# Task instructions
Give the data a second time, exactly and in full.

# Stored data
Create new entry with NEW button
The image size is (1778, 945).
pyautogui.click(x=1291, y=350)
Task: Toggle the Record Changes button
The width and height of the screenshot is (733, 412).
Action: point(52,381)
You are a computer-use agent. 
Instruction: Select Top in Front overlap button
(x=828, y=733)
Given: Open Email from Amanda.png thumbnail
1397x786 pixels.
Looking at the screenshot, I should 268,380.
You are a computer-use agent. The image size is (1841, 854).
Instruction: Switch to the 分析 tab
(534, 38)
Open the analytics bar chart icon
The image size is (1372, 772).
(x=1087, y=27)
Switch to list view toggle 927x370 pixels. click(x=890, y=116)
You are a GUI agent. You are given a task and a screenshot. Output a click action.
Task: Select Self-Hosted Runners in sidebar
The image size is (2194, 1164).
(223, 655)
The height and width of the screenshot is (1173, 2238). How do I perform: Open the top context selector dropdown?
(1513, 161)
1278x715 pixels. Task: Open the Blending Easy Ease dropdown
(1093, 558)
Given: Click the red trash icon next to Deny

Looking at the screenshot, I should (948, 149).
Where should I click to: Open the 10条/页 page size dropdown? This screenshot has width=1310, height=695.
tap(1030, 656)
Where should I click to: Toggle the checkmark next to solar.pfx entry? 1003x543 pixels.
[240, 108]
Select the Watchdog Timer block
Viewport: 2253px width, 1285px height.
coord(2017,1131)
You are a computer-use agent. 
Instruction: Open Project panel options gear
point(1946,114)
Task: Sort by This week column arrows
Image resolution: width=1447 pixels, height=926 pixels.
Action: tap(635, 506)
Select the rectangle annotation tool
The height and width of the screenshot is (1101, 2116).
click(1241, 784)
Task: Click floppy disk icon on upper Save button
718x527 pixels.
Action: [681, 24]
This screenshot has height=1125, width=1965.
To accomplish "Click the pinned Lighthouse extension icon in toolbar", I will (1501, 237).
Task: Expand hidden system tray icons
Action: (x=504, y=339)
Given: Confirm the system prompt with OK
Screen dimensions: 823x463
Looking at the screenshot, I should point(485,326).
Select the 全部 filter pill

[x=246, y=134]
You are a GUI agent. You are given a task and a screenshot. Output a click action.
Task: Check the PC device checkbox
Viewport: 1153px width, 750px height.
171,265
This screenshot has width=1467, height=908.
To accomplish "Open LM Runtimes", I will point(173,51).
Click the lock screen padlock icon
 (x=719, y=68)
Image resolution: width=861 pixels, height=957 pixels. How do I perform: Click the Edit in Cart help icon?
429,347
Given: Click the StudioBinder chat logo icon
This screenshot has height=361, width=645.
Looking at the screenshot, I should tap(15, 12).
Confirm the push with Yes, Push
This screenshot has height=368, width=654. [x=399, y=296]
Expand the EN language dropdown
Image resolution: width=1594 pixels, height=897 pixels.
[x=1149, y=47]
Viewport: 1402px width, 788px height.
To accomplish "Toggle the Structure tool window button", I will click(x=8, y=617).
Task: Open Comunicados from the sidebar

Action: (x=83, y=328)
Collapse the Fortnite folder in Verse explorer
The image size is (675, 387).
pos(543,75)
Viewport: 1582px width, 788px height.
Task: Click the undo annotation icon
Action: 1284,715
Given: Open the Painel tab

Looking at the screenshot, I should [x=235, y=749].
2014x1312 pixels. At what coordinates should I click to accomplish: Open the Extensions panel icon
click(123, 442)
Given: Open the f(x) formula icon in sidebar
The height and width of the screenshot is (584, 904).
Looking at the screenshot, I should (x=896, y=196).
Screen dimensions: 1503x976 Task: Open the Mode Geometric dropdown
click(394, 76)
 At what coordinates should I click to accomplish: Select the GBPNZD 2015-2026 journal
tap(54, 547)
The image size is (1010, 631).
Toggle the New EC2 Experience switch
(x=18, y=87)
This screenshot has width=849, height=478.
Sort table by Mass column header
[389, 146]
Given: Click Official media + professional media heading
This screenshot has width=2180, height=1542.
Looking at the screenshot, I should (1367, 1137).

# Solution for this exercise
Create new entry with NEW button
The image size is (1778, 945).
pyautogui.click(x=1291, y=350)
Task: Toggle the Record Changes button
The width and height of the screenshot is (733, 412).
Action: point(52,381)
You are a computer-use agent. 
Instruction: Select Top in Front overlap button
(x=828, y=733)
Given: Open Email from Amanda.png thumbnail
1397x786 pixels.
Looking at the screenshot, I should 268,380.
You are a computer-use agent. The image size is (1841, 854).
Instruction: Switch to the 分析 tab
(534, 38)
Open the analytics bar chart icon
The image size is (1372, 772).
(x=1087, y=27)
Switch to list view toggle 927x370 pixels. click(x=890, y=116)
You are a GUI agent. You are given a task and a screenshot. Output a click action.
Task: Select Self-Hosted Runners in sidebar
The image size is (2194, 1164).
(223, 655)
The height and width of the screenshot is (1173, 2238). How do I perform: Open the top context selector dropdown?
(1513, 161)
1278x715 pixels. Task: Open the Blending Easy Ease dropdown
(1093, 558)
Given: Click the red trash icon next to Deny

Looking at the screenshot, I should (948, 149).
Where should I click to: Open the 10条/页 page size dropdown? This screenshot has width=1310, height=695.
tap(1030, 656)
Where should I click to: Toggle the checkmark next to solar.pfx entry? 1003x543 pixels.
[240, 108]
Select the Watchdog Timer block
Viewport: 2253px width, 1285px height.
coord(2017,1131)
You are a computer-use agent. 
Instruction: Open Project panel options gear
point(1946,114)
Task: Sort by This week column arrows
Image resolution: width=1447 pixels, height=926 pixels.
Action: tap(635, 506)
Select the rectangle annotation tool
The height and width of the screenshot is (1101, 2116).
click(1241, 784)
Task: Click floppy disk icon on upper Save button
718x527 pixels.
Action: [681, 24]
This screenshot has height=1125, width=1965.
To accomplish "Click the pinned Lighthouse extension icon in toolbar", I will (1501, 237).
Task: Expand hidden system tray icons
Action: (x=504, y=339)
Given: Confirm the system prompt with OK
Screen dimensions: 823x463
Looking at the screenshot, I should point(485,326).
Select the 全部 filter pill

[x=246, y=134]
You are a GUI agent. You are given a task and a screenshot. Output a click action.
Task: Check the PC device checkbox
Viewport: 1153px width, 750px height.
171,265
This screenshot has width=1467, height=908.
To accomplish "Open LM Runtimes", I will point(173,51).
Click the lock screen padlock icon
 (x=719, y=68)
Image resolution: width=861 pixels, height=957 pixels. How do I perform: Click the Edit in Cart help icon?
429,347
Given: Click the StudioBinder chat logo icon
This screenshot has height=361, width=645.
Looking at the screenshot, I should tap(15, 12).
Confirm the push with Yes, Push
This screenshot has height=368, width=654. [x=399, y=296]
Expand the EN language dropdown
Image resolution: width=1594 pixels, height=897 pixels.
[x=1149, y=47]
Viewport: 1402px width, 788px height.
To accomplish "Toggle the Structure tool window button", I will click(x=8, y=617).
Task: Open Comunicados from the sidebar

Action: (x=83, y=328)
Collapse the Fortnite folder in Verse explorer
The image size is (675, 387).
pos(543,75)
Viewport: 1582px width, 788px height.
Task: Click the undo annotation icon
Action: 1284,715
Given: Open the Painel tab

Looking at the screenshot, I should [x=235, y=749].
2014x1312 pixels. At what coordinates should I click to accomplish: Open the Extensions panel icon
click(123, 442)
Given: Open the f(x) formula icon in sidebar
The height and width of the screenshot is (584, 904).
Looking at the screenshot, I should (x=896, y=196).
Screen dimensions: 1503x976 Task: Open the Mode Geometric dropdown
click(394, 76)
 At what coordinates should I click to accomplish: Select the GBPNZD 2015-2026 journal
tap(54, 547)
The image size is (1010, 631).
Toggle the New EC2 Experience switch
(x=18, y=87)
This screenshot has width=849, height=478.
Sort table by Mass column header
[389, 146]
Given: Click Official media + professional media heading
This screenshot has width=2180, height=1542.
Looking at the screenshot, I should (1367, 1137).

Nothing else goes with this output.